It was thankfully quite brief and the accompanying rain also mercifully not that much of a deluge, but within the short period it blew, it brought down trees, advertising billboards and buildings.
Roofs of buildings were yanked off and sent flying up to a kilometer away from their origins.
It was very scary and since then residents in the national capital are living in trepidation because the rainy season is just beginning.
Questions are also being asked as to the structural integrity of buildings and the numerous advertising billboards that litter the landscape of the city.
The uprooted billboards were the most visible of the damage caused and an embarrassed Advertising Association of Ghana (AAG) was compelled to come out with a statement which opened with the following words: "The Advertising Association of Ghana (AAG) is concerned about the recent destruction caused by storms hitting the country and our paramount commitment is ensuring lives and properties are protected.
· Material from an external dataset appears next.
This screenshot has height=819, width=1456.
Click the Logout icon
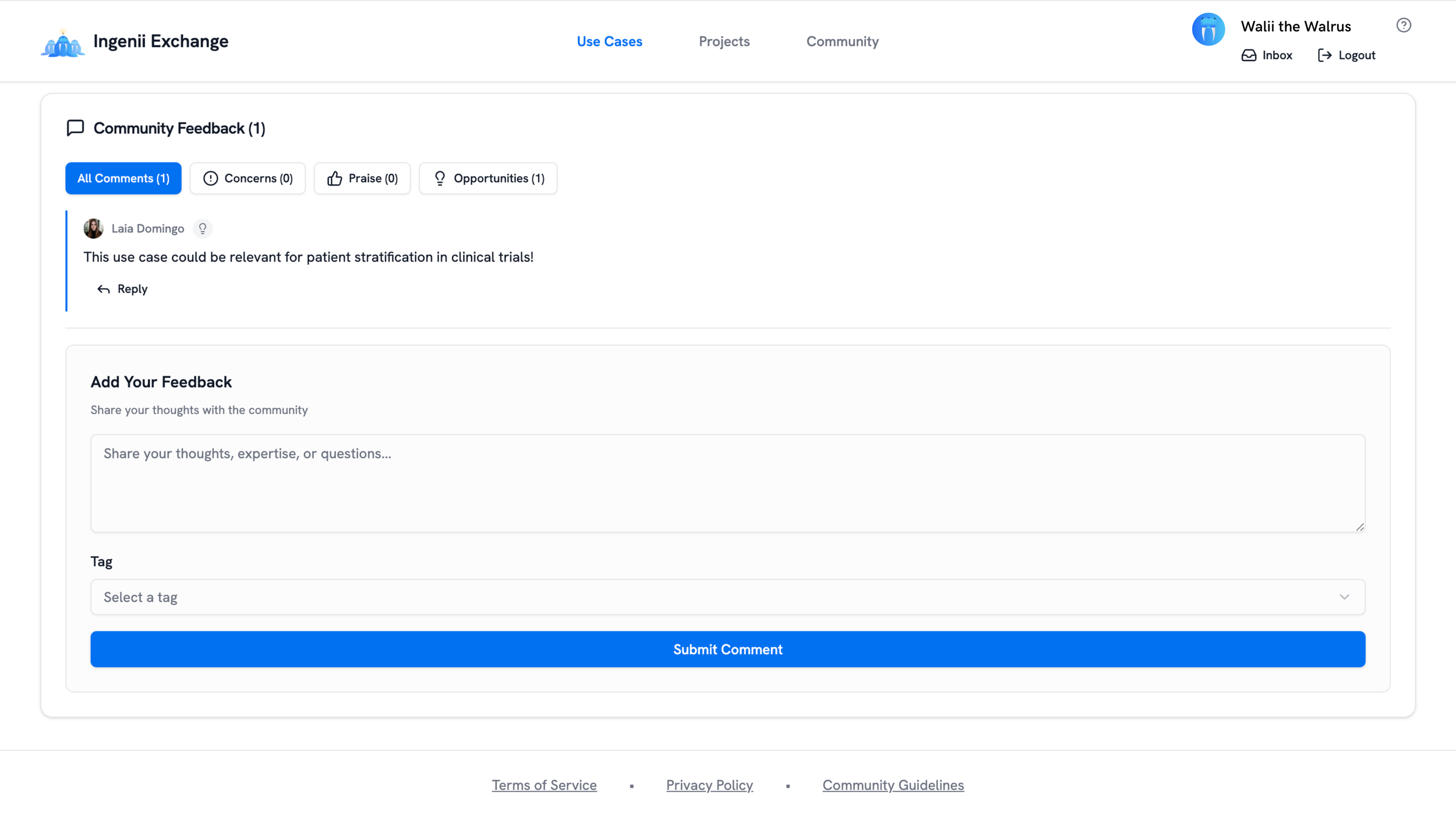tap(1326, 55)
The Association has further noticed the construction of a number of billboard structures contrary to laid down procedure and specifications outlined by the gazetted Code Ghana Standard GS 847-2010 of the 5th of March 2010 spearheaded by the AAG."
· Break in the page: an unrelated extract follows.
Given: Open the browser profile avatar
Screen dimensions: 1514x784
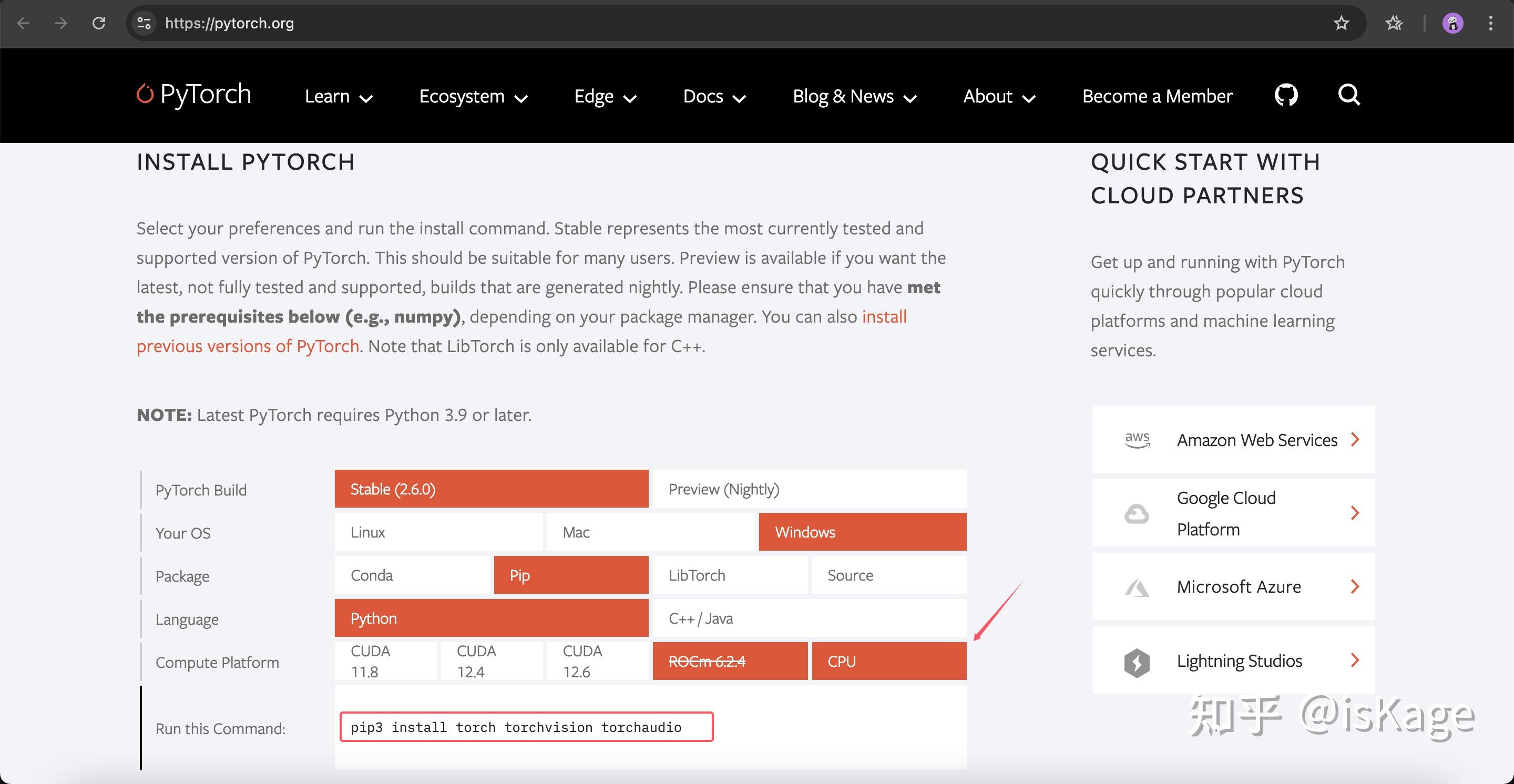Looking at the screenshot, I should [1452, 24].
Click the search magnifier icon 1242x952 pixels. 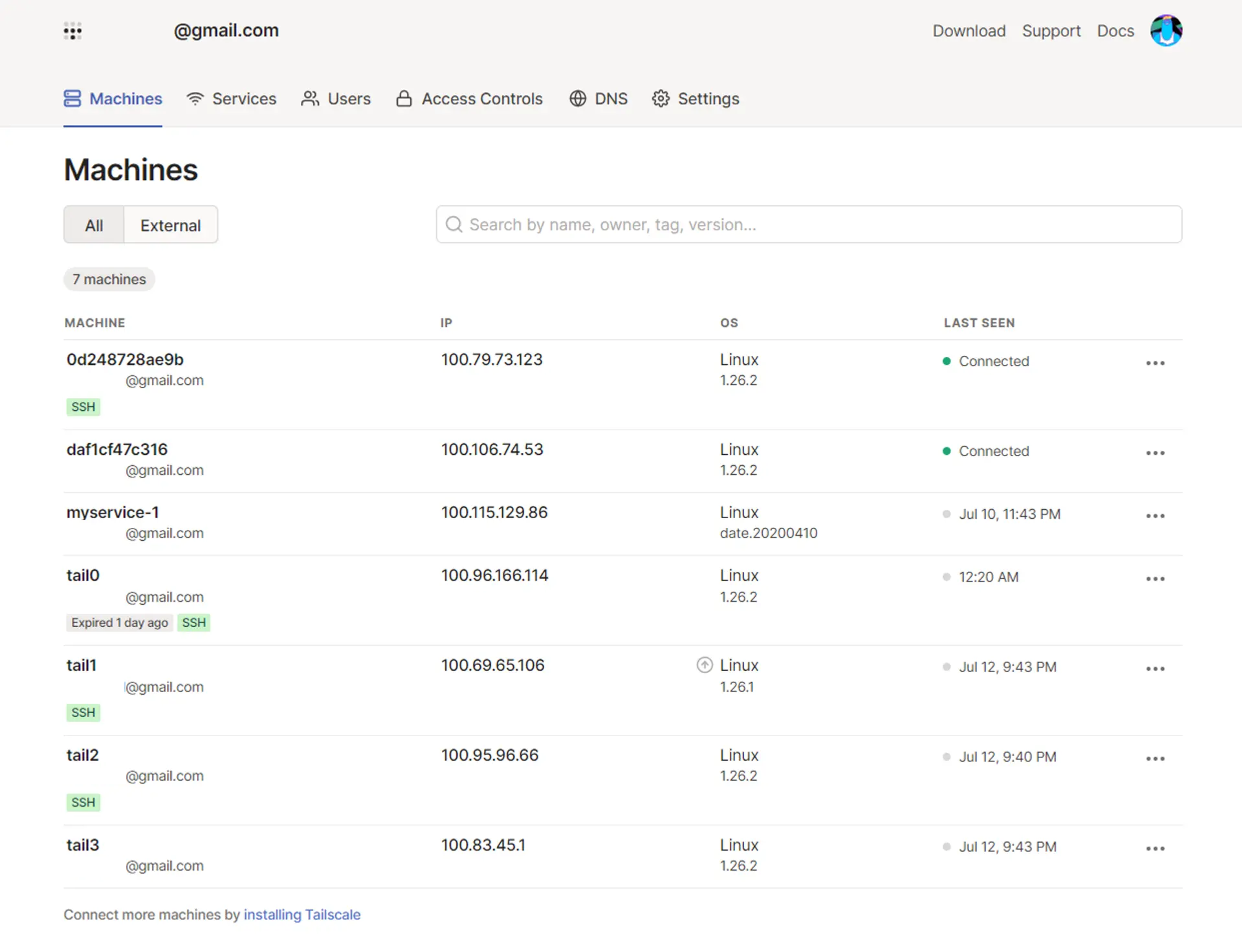[x=453, y=224]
This says it all. It encapsulates the national psyche of impunity. No one gives a damn! There are regulations and bylaws covering so many things, but they are not enforced.
The authorities in charge, like the Accra Metropolitan Assembly, for the national capital, never see through any programmes they initiate to get the right things done.
Slums have sprung up where they should not be; kiosks have taken over the city; traders congest roads, contractors do shoddy jobs building drains and gutters and yes, advertising agencies also place billboards with abandon.
Now the weather is telling us that there is an expensive price to pay for all that nonchalance. If the storm of last week portends what is to come as the season gathers storm, then we are in for big, big trouble!
But first things first: We need a public inquiry into what happened - not the act of God, but the acts of omission and commission by agencies like the AMA and AAG so as to determine responsibility, liability and work out the strategies to minimize future damage.